Work to complete:
Copy out, word for word, the entries from the line with "Given: Click the 'Добавить на сцену' button" through the line with "click(940, 400)", including both of those lines.

(Entries from a data source)
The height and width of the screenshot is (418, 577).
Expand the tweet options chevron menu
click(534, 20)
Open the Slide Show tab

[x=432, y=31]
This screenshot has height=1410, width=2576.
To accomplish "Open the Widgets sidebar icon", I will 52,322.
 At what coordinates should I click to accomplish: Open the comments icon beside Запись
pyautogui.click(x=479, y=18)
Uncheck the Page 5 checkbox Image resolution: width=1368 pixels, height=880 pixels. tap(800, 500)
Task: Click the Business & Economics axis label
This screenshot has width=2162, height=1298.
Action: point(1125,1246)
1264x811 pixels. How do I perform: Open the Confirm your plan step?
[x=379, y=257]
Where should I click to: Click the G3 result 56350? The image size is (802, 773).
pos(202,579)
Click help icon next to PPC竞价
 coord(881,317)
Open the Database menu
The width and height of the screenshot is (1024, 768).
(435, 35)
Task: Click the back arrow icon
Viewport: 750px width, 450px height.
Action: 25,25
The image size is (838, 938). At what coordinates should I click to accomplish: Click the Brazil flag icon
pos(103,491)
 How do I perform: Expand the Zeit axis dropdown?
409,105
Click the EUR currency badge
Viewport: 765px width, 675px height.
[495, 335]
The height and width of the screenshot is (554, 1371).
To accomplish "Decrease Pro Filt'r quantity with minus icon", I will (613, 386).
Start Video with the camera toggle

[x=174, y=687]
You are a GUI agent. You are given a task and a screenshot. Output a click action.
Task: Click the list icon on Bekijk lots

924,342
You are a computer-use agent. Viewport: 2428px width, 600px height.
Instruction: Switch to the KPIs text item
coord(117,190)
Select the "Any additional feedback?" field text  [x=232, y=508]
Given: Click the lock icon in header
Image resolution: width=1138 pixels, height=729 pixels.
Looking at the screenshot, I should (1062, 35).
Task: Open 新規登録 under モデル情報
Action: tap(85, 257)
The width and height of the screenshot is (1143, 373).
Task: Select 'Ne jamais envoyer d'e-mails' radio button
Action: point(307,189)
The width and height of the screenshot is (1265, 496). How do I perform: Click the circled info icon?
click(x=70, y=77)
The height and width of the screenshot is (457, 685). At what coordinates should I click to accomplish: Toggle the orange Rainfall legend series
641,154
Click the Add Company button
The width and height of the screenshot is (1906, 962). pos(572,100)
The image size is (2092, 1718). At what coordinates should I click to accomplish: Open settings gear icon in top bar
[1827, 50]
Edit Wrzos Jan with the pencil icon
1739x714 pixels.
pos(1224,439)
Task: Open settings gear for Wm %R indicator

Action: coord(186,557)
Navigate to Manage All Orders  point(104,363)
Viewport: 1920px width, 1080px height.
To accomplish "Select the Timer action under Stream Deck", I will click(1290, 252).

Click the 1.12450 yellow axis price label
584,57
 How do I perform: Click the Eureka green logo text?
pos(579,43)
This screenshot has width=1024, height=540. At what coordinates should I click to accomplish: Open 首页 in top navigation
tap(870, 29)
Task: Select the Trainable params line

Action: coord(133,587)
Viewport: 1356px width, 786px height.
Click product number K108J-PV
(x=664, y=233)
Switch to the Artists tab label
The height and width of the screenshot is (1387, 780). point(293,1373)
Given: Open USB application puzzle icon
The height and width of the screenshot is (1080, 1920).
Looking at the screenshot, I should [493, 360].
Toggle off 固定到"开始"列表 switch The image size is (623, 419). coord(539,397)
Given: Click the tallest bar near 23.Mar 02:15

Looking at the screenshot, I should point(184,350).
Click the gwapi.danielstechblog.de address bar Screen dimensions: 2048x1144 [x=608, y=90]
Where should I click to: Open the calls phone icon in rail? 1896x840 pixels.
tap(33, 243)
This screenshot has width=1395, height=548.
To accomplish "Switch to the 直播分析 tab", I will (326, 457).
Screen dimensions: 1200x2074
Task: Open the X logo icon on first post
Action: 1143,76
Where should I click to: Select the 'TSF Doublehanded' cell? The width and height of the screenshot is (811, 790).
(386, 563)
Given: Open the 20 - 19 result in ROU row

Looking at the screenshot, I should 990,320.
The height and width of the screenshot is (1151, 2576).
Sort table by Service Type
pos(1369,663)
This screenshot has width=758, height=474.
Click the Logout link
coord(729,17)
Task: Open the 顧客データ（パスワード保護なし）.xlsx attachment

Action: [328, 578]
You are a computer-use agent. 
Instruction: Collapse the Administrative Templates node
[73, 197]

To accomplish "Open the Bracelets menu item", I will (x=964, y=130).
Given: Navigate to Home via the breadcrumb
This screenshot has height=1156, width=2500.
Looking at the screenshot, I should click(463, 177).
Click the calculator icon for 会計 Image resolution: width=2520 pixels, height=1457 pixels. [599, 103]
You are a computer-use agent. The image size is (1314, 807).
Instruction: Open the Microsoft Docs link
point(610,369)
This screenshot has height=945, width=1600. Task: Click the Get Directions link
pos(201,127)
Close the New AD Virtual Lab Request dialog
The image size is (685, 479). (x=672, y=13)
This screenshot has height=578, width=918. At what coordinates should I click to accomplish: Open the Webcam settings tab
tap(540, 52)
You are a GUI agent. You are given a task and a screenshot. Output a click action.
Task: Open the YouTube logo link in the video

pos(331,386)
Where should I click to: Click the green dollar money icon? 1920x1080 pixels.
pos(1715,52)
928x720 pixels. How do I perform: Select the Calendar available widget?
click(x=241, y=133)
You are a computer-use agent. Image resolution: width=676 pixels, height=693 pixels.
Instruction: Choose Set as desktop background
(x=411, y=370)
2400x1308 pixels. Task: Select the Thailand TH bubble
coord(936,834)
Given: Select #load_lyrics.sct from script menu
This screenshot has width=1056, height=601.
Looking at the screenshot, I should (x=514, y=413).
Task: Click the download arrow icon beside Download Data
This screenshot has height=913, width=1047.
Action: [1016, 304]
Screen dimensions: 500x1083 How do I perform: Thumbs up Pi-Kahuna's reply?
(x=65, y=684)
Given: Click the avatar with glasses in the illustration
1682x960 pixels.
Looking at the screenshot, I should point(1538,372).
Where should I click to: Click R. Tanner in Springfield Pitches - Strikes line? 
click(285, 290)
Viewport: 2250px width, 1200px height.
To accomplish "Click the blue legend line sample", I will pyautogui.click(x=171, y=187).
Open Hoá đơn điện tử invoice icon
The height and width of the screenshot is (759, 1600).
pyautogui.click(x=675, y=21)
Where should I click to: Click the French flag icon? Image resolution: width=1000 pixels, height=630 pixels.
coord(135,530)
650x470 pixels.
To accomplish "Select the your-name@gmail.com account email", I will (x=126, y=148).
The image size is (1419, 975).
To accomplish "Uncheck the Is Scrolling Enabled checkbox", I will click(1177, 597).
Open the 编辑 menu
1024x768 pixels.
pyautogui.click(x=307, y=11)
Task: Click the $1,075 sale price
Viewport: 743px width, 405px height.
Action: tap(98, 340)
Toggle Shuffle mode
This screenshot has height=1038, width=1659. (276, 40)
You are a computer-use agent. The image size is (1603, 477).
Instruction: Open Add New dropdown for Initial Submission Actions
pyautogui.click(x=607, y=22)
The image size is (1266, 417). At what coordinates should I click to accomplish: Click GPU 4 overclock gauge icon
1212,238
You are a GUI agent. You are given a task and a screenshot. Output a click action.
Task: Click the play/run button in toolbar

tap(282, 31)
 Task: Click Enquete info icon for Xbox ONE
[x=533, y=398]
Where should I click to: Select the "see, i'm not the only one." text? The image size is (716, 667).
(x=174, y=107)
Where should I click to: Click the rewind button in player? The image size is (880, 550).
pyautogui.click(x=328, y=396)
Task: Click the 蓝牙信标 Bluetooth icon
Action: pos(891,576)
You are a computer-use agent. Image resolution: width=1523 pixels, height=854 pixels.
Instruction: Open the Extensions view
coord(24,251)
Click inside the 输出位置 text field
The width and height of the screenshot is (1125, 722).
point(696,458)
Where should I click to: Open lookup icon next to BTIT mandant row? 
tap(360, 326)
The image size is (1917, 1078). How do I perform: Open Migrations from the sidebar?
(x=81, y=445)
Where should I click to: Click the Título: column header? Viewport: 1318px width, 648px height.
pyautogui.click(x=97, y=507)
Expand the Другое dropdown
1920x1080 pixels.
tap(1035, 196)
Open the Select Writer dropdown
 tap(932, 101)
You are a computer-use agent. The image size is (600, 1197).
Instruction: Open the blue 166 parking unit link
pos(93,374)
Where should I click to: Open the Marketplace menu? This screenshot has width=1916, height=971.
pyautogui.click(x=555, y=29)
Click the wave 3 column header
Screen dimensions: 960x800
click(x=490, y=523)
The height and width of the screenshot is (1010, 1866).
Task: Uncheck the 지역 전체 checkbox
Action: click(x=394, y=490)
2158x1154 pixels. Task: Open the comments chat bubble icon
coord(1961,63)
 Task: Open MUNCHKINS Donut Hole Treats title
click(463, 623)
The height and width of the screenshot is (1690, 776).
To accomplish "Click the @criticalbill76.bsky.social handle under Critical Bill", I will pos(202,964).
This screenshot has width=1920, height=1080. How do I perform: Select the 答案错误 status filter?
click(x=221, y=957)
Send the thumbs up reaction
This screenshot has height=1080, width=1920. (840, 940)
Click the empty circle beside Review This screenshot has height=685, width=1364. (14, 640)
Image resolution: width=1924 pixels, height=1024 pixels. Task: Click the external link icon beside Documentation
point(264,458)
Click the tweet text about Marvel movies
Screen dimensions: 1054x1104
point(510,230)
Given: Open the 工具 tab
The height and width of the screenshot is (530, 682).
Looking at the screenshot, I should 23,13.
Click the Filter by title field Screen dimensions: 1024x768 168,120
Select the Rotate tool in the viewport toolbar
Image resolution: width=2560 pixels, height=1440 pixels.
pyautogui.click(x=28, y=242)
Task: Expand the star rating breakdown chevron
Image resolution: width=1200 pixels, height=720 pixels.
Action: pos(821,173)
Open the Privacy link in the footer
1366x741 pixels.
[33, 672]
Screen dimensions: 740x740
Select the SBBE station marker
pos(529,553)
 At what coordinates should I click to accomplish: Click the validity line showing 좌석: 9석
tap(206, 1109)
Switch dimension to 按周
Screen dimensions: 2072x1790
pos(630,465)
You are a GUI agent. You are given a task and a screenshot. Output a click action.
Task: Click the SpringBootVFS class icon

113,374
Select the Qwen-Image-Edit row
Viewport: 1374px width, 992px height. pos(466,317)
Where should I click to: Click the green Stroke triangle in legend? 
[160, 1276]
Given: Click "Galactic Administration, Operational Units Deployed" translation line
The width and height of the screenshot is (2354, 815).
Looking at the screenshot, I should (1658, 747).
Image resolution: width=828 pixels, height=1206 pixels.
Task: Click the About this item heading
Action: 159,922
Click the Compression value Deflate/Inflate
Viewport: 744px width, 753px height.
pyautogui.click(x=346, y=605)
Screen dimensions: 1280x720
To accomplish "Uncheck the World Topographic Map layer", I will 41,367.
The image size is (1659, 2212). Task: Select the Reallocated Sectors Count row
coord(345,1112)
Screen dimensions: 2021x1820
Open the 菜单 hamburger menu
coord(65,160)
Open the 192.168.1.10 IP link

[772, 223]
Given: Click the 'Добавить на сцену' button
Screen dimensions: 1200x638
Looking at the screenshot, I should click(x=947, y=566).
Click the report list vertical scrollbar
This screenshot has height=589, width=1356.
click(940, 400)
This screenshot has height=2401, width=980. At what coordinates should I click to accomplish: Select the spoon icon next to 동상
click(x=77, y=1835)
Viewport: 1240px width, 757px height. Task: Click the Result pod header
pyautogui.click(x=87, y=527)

Solution for this exercise:
Given: Click the 'Добавить на сцену' button
Screen dimensions: 1200x638
Looking at the screenshot, I should click(x=947, y=566).
Click the report list vertical scrollbar
This screenshot has height=589, width=1356.
click(940, 400)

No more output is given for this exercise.